Materials and methods

Compilation of the pneumococcal genome dataset and bioinformatic analyses

The National Center for Biotechnology Information (NCBI) database (available at https://www.ncbi.nlm.nih.gov/genome/?term=Streptococcus+pneumoniae) (last accessed, November 3, 2022) includes 9055 whole genome sequences of S. pneumoniae (assembled or otherwise) that were carefully mined. Multilocus sequence typing (MLST) is a standard tool in population genetics and bacterial epidemiology that assesses the genetic variation present in a reduced number of housekeeping genes (typically seven) along the genome (Enright and Spratt 1998). When not reported, sequence types (STs) and clonal complexes (CCs) were determined on the basis of whole genome sequencing data (Jolley et al. 2018). When needed, single (SLVs) and double locus variants (DLVs) were also annotated. In some cases, sequence-based methods were used to ensure accurate serotype prediction (van Tonder et al. 2016). Whenever possible, the isolate descriptions included the lineages defined as Global Pneumococcal Sequence Clusters (GPSCs) (Gladstone et al. 2019).

Sequence comparison and alignments were performed using the BLAST platform and/or Clustal Omega package (Sievers and Higgins 2021) running at the European Bioinformatics Institute (EMBL-EBI) website. When required, the mol % G + C content was determined using the GC Content Calculator running at the VectorBuilder Inc. website (https://en.vectorbuilder.com/tool/gc-content-calculator.html).

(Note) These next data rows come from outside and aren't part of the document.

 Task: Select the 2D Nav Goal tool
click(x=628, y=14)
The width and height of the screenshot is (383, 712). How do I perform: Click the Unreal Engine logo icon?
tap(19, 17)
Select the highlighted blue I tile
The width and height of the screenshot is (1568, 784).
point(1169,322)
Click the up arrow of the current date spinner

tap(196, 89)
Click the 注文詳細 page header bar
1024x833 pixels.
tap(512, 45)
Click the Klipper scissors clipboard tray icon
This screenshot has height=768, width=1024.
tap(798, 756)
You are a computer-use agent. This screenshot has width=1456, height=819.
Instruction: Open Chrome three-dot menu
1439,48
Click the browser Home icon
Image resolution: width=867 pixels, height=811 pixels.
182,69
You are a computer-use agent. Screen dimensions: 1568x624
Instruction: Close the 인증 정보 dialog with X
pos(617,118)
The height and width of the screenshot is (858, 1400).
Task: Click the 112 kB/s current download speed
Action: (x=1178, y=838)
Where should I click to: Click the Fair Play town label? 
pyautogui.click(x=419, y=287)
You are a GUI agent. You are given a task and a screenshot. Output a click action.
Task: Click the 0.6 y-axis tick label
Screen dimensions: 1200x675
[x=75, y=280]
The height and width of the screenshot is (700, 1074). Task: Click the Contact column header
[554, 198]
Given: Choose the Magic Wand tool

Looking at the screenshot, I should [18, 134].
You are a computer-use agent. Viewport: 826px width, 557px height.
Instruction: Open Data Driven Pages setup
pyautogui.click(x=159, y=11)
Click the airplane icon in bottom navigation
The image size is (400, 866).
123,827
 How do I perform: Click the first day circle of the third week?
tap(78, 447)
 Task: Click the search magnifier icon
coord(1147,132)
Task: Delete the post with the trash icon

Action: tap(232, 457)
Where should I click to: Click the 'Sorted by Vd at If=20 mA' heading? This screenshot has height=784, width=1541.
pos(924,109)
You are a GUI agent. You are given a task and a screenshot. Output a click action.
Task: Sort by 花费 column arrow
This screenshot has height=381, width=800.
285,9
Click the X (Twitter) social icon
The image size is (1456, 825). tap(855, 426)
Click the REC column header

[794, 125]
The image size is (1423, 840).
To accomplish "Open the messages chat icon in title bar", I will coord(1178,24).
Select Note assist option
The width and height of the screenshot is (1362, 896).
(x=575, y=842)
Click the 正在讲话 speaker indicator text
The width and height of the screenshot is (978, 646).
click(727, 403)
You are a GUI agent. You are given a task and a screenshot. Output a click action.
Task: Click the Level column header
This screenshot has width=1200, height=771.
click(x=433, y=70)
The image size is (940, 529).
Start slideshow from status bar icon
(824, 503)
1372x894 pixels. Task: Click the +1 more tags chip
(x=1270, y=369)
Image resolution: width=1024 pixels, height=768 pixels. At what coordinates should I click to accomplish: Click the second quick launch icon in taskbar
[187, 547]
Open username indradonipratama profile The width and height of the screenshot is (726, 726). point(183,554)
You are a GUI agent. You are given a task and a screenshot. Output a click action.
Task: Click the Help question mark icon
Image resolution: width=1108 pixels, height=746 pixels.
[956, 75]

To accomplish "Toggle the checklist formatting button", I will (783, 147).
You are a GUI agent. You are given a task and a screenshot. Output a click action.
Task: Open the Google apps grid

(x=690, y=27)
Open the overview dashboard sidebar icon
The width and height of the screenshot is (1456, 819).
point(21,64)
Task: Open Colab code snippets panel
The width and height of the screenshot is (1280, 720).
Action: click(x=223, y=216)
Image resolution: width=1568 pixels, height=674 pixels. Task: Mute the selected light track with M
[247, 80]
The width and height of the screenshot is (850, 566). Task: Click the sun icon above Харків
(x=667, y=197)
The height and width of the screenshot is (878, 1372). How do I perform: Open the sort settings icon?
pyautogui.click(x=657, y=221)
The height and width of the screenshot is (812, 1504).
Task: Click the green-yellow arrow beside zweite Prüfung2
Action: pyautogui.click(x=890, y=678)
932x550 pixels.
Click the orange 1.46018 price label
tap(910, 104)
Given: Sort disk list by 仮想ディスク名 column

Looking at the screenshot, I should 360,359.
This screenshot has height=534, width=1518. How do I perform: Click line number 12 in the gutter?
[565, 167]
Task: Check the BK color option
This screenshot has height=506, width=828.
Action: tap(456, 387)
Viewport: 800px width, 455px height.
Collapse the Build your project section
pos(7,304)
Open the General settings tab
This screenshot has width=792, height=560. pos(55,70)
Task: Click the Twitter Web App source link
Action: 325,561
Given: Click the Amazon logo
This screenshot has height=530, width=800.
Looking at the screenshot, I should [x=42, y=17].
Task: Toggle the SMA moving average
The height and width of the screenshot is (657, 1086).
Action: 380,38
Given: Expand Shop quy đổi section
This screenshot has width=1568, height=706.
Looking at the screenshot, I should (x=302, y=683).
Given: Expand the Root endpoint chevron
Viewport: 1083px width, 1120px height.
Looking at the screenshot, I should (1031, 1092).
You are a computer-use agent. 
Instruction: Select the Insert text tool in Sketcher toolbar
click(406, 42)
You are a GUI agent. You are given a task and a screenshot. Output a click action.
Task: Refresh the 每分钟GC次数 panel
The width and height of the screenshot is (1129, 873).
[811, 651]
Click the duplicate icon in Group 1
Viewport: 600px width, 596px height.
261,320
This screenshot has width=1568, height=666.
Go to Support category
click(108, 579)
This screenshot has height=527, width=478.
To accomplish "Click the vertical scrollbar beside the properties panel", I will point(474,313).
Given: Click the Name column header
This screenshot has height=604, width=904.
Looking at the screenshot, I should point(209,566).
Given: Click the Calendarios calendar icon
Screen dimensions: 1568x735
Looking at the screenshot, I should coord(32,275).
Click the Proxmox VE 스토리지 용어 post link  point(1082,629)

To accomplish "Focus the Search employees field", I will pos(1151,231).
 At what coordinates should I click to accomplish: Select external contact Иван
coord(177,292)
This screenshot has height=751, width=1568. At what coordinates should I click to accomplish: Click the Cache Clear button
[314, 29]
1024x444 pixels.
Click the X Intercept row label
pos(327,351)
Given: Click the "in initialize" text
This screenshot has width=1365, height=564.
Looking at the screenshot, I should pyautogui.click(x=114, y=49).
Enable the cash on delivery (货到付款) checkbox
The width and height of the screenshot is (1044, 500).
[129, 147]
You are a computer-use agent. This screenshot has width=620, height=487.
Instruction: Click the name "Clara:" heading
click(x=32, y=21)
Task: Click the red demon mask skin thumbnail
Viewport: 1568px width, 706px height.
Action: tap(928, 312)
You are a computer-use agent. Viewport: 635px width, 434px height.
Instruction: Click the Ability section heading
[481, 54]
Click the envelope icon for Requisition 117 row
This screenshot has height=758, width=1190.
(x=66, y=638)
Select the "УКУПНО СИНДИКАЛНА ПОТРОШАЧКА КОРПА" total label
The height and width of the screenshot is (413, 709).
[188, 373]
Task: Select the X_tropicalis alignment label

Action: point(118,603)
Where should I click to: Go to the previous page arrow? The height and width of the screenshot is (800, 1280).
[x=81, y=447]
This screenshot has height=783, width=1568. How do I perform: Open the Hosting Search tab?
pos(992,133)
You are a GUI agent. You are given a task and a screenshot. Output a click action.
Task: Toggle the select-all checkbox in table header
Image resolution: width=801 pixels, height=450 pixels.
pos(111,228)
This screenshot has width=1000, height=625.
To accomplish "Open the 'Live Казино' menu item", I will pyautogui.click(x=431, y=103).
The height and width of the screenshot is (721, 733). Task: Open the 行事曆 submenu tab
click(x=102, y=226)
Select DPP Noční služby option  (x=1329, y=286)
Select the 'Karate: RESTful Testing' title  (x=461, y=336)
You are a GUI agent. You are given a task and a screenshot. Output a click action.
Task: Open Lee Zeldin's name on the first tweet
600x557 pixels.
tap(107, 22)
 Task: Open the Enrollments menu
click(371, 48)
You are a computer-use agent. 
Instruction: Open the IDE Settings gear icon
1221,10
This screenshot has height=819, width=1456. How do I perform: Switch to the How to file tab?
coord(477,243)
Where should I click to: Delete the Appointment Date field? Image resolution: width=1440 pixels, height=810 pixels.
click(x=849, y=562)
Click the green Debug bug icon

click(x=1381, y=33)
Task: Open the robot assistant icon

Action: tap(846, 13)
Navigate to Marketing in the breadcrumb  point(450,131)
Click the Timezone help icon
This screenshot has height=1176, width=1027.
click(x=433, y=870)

The AlphaFold Protein Structure Database (AlphaFold DB, https://alphafold.ebi.ac.uk) was used to make structure predictions of GadASpn (Q59956_STREE) and GadBSpn (A0A0T8EX30_STREE) (Jumper et al. 2021; Varadi et al. 2022). The corresponding files were visualized using FirstGlance in Jmol (Version 4.1) (https://proteopedia.org/wiki/fgij/). To reveal regions that can be important for the structure and/or function of a protein, an analysis of the evolutionary pattern of the amino acid residues was performed at the ConSurf web server (https://consurf.tau.ac.il) (Ashkenazy et al. 2016).

Results

Serotype 3 pneumococci belonging to GPSC83 harbor a gadA Spn gene

At the present time, the dataset of S. pneumoniae isolates harboring a gadASpn-like gene contains 40 strains, including two strains whose genome was sequenced to complete assembly, i.e., A66 (= NCTC 7978) and SPNA45 (Table S1). All these 40 strains were of serotype 3, in agreement with previous Southern blotting results with a low number of strains (2/11) (García and López 1995), and were isolated mainly from blood or cerebrospinal fluid. Based on ST, 38 out of the 40 strains belong to CC378 constituted by ST378 and its SLVs (ST232, ST1377, and ST7369) and DLVs (ST260, ST6014, ST11931, and ST16577). Two singletons (ST369 and ST6934) were also found. As a whole, the majority of the pneumococcal isolates (38/40) with a 1428 bp gadASpn-like gene belong to GPSC83, a global pneumococcal sequence cluster of intermediate frequency (Gladstone et al. 2019). These authors included in GPSC83, 13 isolates of CC1220, 9 of CC378, and a single isolate of ST11931. Five isolates were ST1220 and eight were ST260 (a SLV of ST1220). Of note, all of the ST260 isolates harbored a copy of the gadASpn gene (Table S1) whereas those of ST1220 did not (WGS projects CABAFM01, FHPC02, CAANYB01, CAAPEX01, and CAAPYY01 [data not shown]). The genomic zones of these ST1220 isolates where the gadASpn gene should be located are 98% identical to the SPD_RS05895–SPD_RS05910 region of strain D39.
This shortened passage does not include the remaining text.